Power Based Cycling Coaching

What is a Field Test?

KLTS Cycling Field Test

In order to evaluate your fitness periodically, KLTS has devised a simple benchmark workout that gives valuable feedback to your KLTS coach and helps him/her determine your progress. Results of this workout will also help your coach periodically evaluate your progress and define your next few weeks of training. This workout is called the KLTS Field Test.

KLTS Field Test

The KLTS Field Test for Fitness is essentially a time-trial that is repeated two times during the same workout. In other words, you’re about to ride as hard as you possibly can for each time trial with 10 minutes of recovery between the efforts. KLTS will be looking for the following data to be recorded from the KLTS Field Test:

  • Time of each effort
  • Average power output from each effort.
  • Average heart rate during each effort.
  • Weather conditions.
  • Perceived exertion for each effort.

Important

For Junior cyclists from ages 5 to 11 years old the time for field test is 4 minutes on the trainer

The time limit for Juniors 12 and older or adults is 8 minutes on the trainer or 3 miles on the road

From the date we will be able to tell plenty such as how quickly you recover between efforts, drop-off of average power and time for each effort, and your average heart rate between efforts. As your coach can then look back at past field tests to help understand how you are progressing.

As you collect this data over a long period of time, you and your coach will learn better how your body adapts to training and how to structure your training programs.

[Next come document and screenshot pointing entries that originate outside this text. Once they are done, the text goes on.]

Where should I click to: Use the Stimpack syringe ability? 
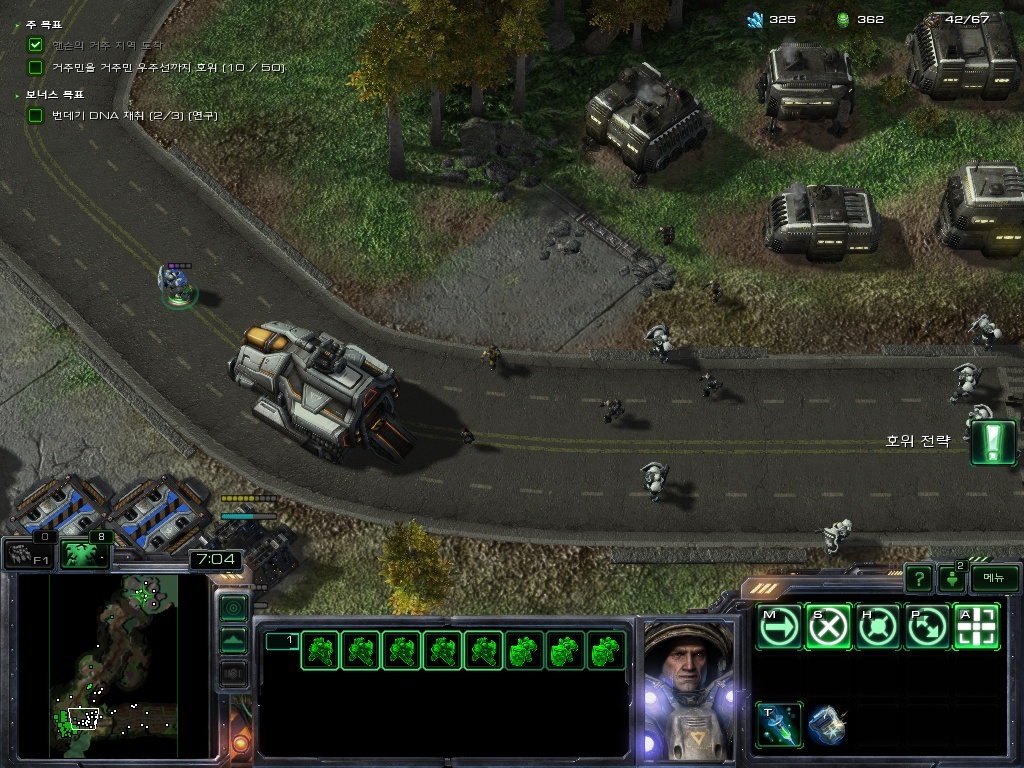[x=778, y=724]
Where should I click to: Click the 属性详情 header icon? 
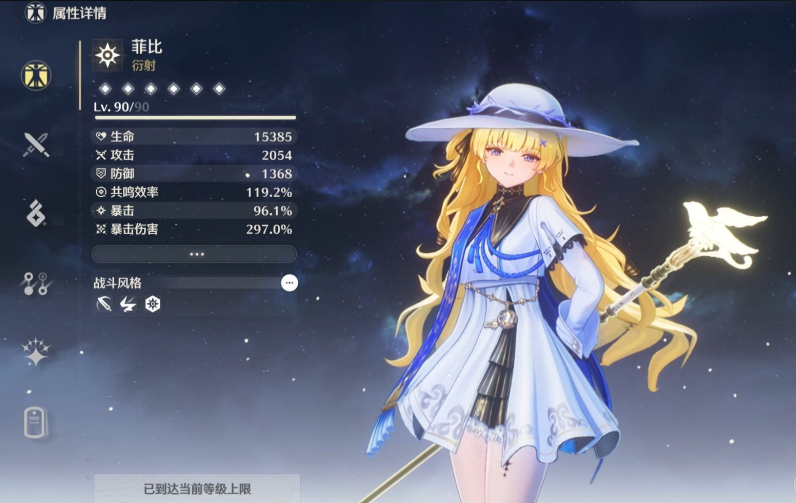coord(36,13)
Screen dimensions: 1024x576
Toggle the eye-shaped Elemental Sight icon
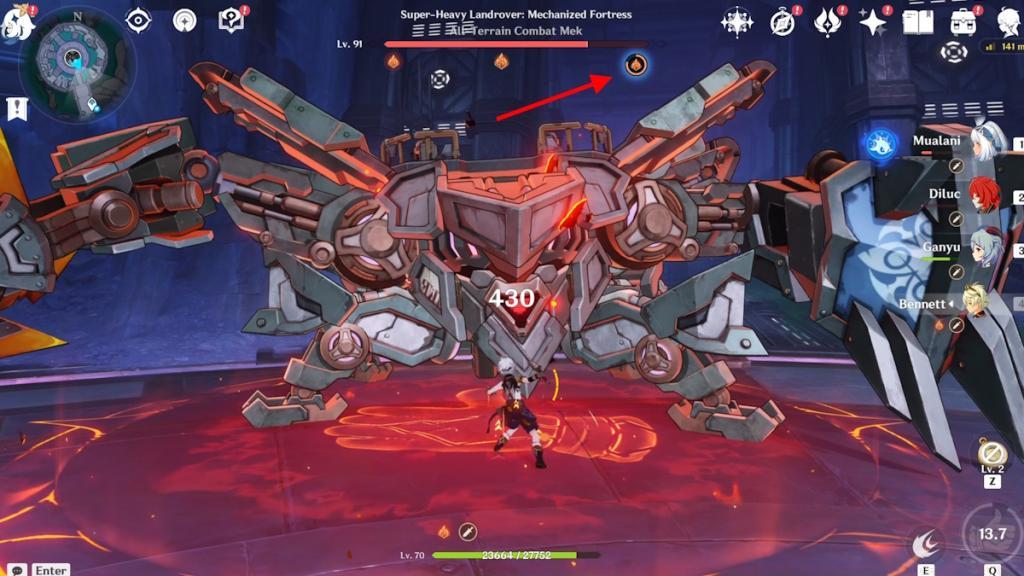click(138, 20)
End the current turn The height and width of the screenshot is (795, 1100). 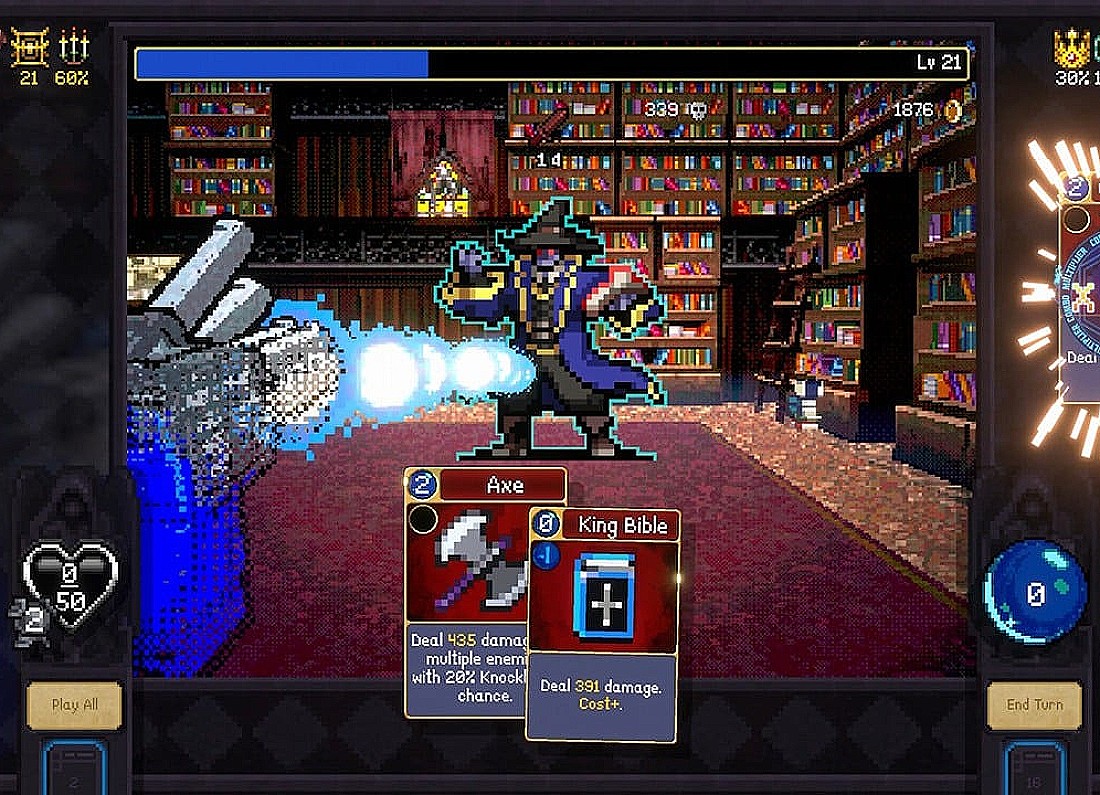1034,704
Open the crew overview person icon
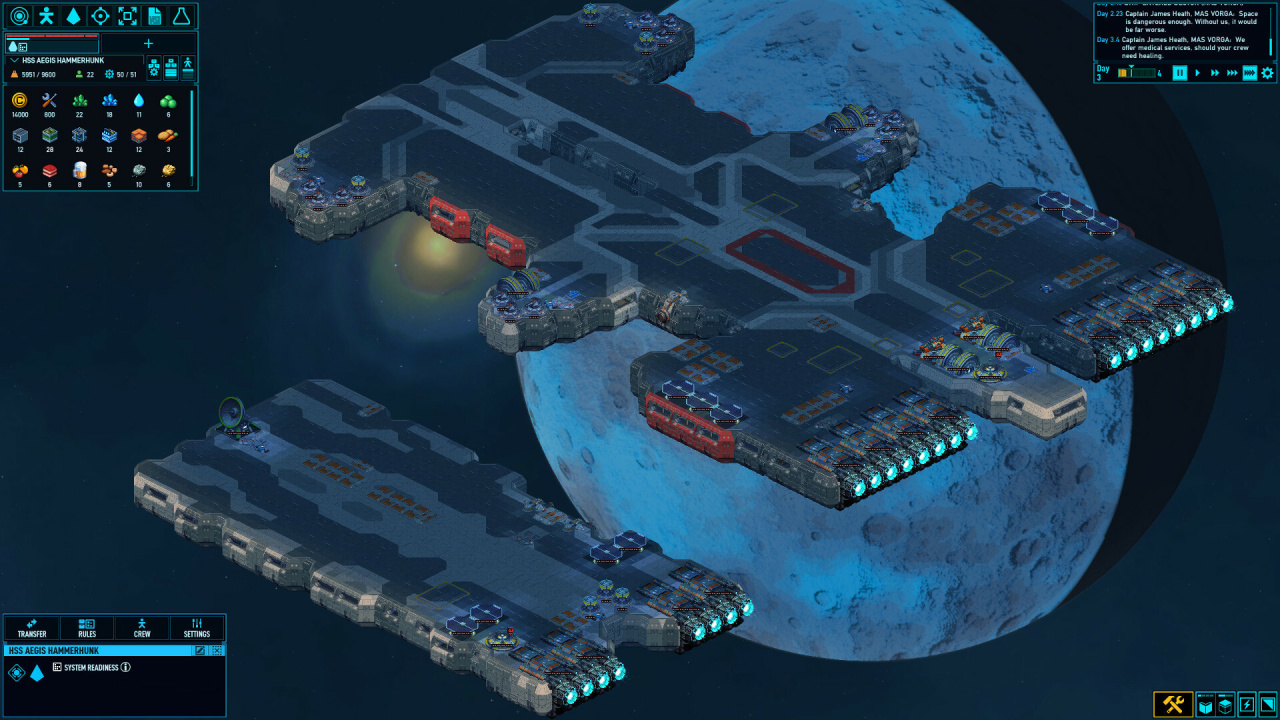 tap(46, 16)
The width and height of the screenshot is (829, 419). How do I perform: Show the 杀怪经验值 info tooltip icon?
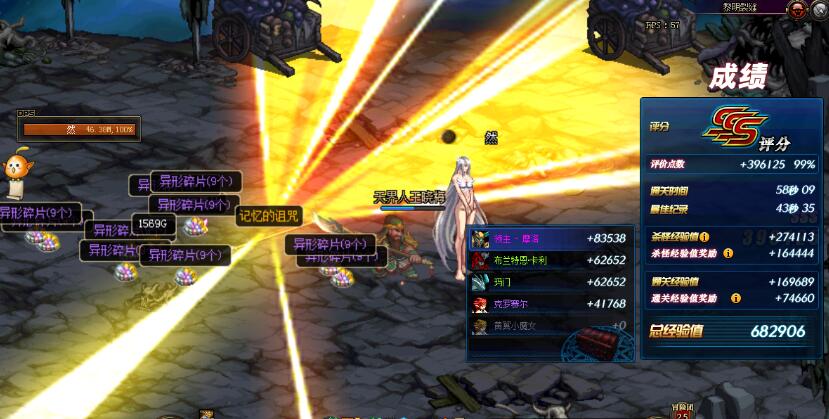(x=705, y=237)
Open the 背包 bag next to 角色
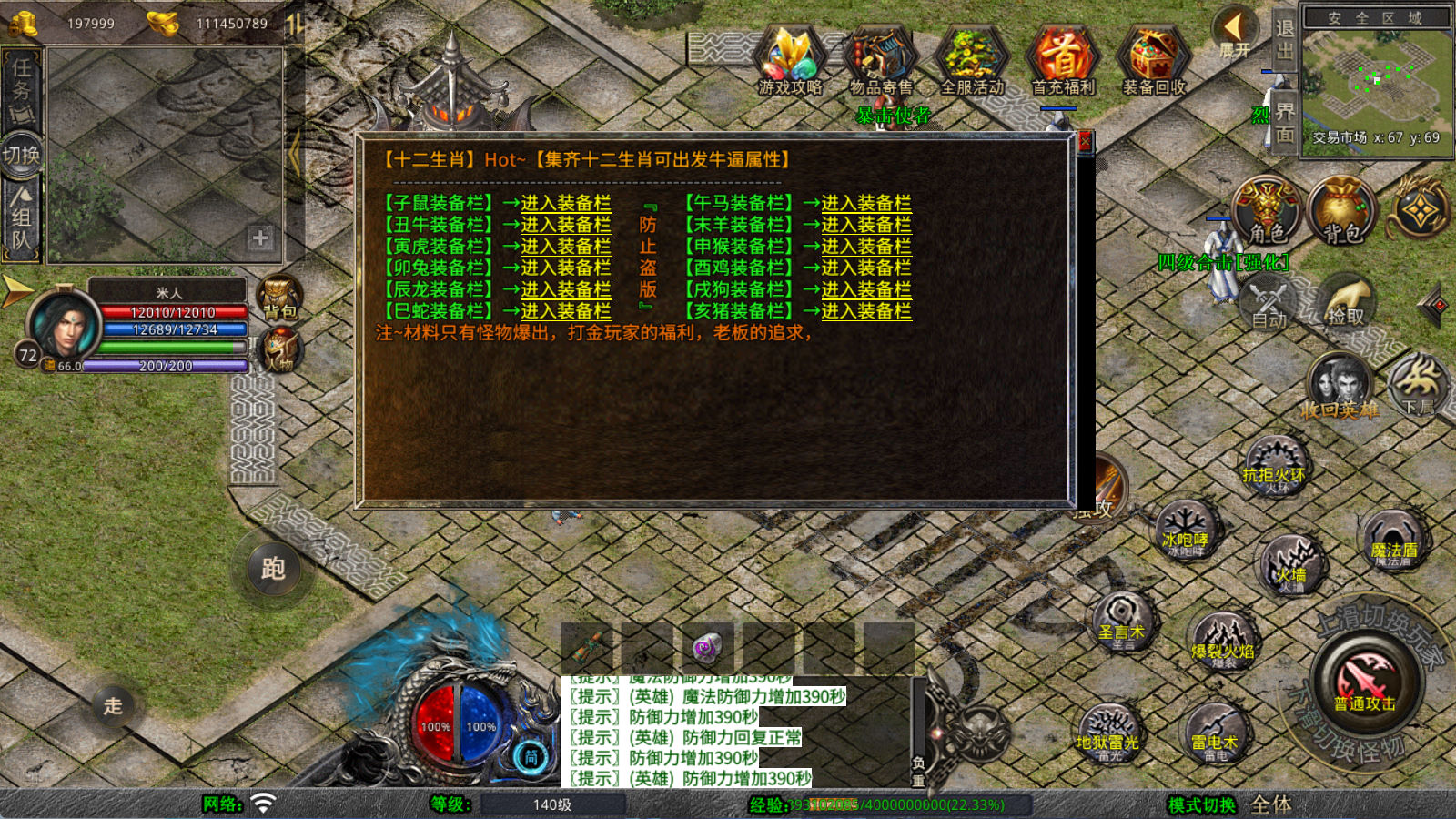Viewport: 1456px width, 819px height. coord(1341,211)
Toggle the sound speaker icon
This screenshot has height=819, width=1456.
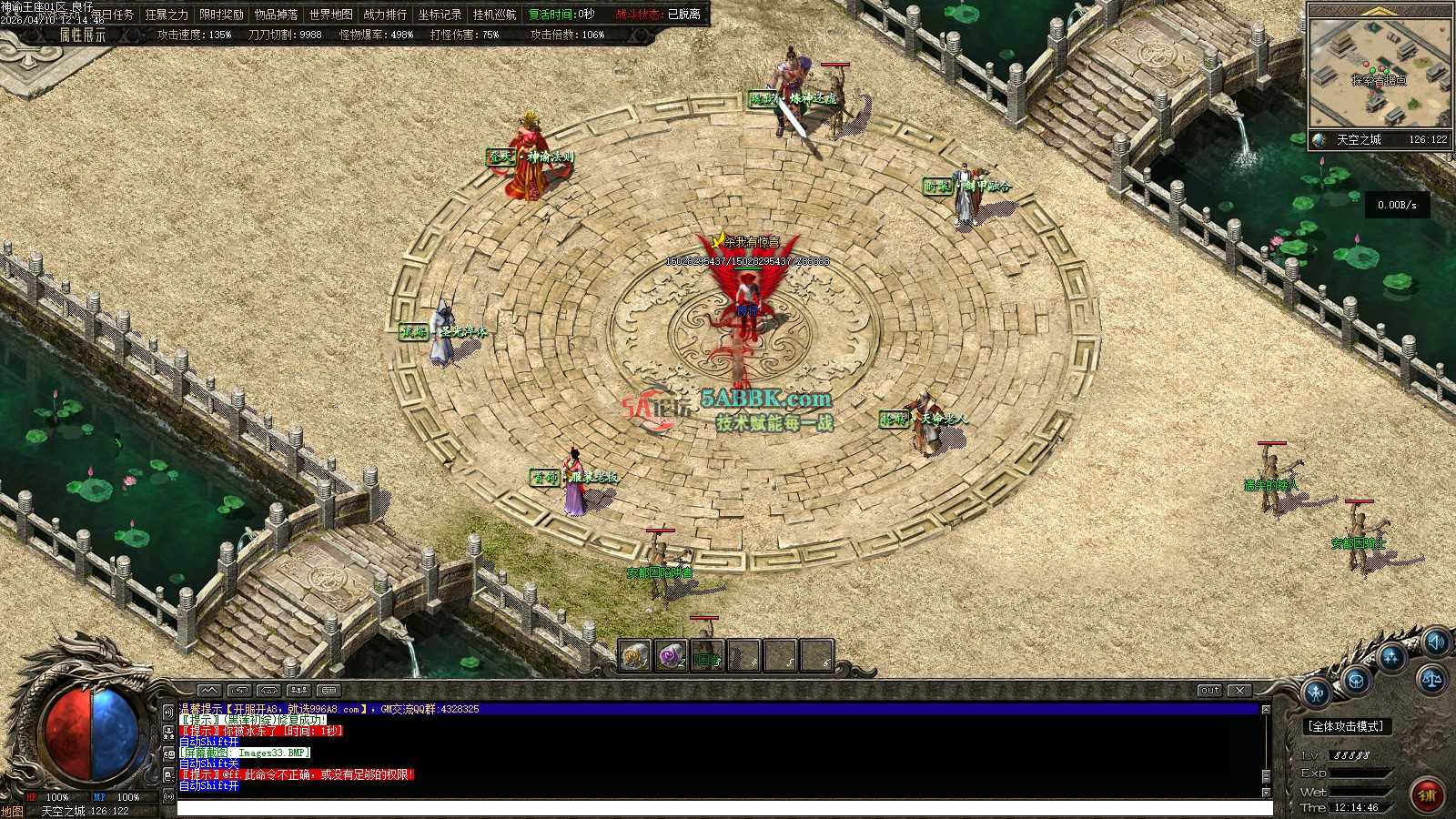pos(1437,642)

Listed below are the steps involved in taking your KLTS Field Test:

Step One:Find a test course

Locate and measure a flat three-mile course. Try to select roads that aren’t busy — a semi-residential area of town or a large city park. Try to choose the same time of day to conduct your KLTS Field Test. Repeatability is always important for testing. The reproduction of exact test conditions will ensure that comparison of results is as accurate as possible. Try to conduct the KLTS Field Test when the wind is relatively calm and temperature is warm but not hot. Conditions are usually more favorable in the early evening.

Step Two: Fuel your body properly

Do not eat for at least two hours before your test. During the 40 minutes prior to your test, drink a sports drink that is high in carbohydrates to help aid hydration and fuel replacement. As always, eat the same as you did during the last test.

Step Three: Warm up

Your KLTS coach may ask you to perform a specific warm-up routine for the field test. If you’re not given a specific routine, warm-up by riding hard enough to sweat for 10 to 20 minutes, but do not go as hard as you can. (Yet.)

Step Four: Start the ride with power

Start with your dominant leg, place that right crank arm at the two o’clock position so you get the most power out of your first pedal stroke. If possible, ask a friend to hold you in position at the start. Select a gear that allows for a quick, stable start. Stay out of the saddle to build speed quickly. When you hit top pedal cadence in your starting gear, sit down and prepare to gear up. Don’t start too fast — give yourself at least one minute to reach top speed.

Step Five: Find your ideal gear

Select a gear that allows you to maintain a cadence between 90-95 RPM (crank revolutions per minute) on flat terrain and 80-85 RPM if climbing. Avoid the impulse to mash a big gear at slow RPM –the greater resistance will allow more leg-burning lactic acid to develop. The secret is to use the gearing that is most efficient for your personal riding style. This will take some experimentation along with discussion with your coach — watch your speed and/or heart rate as you use different gearing to help establish optimum cadence.

Step Six: Feel the burn

Settle into a steady rhythm of breathing. From here on, it’s going to hurt. If it isn’t hard and painful at this point, you’re not working hard enough. Pedal harder and faster.

Step Seven: Time yourself

Time your ride to the nearest second. Record the weather conditions, gearing used and your perceived effort (rated from 1-10) for the test.

Step Eight: Recovery between efforts

Between time trial efforts, you will be given 10 minutes recovery time before you need to repeat the effort. Normally, your KLTS coach will prescribe a very specific amount of recovery time between efforts. During this recovery period, ride slowly at low intensity, stopping only long enough to drink or eat as necessary. Staying on the bike will help flush the lactic acid from your muscles and help keep them ready and warm for the next effort.

Step Nine: Cool down

Finish the KLTS Field Test with an easy ride of 15-30 minutes of easy spinning to flush your system after the challenge. Record this information and send it to your KLTS coach for analysis.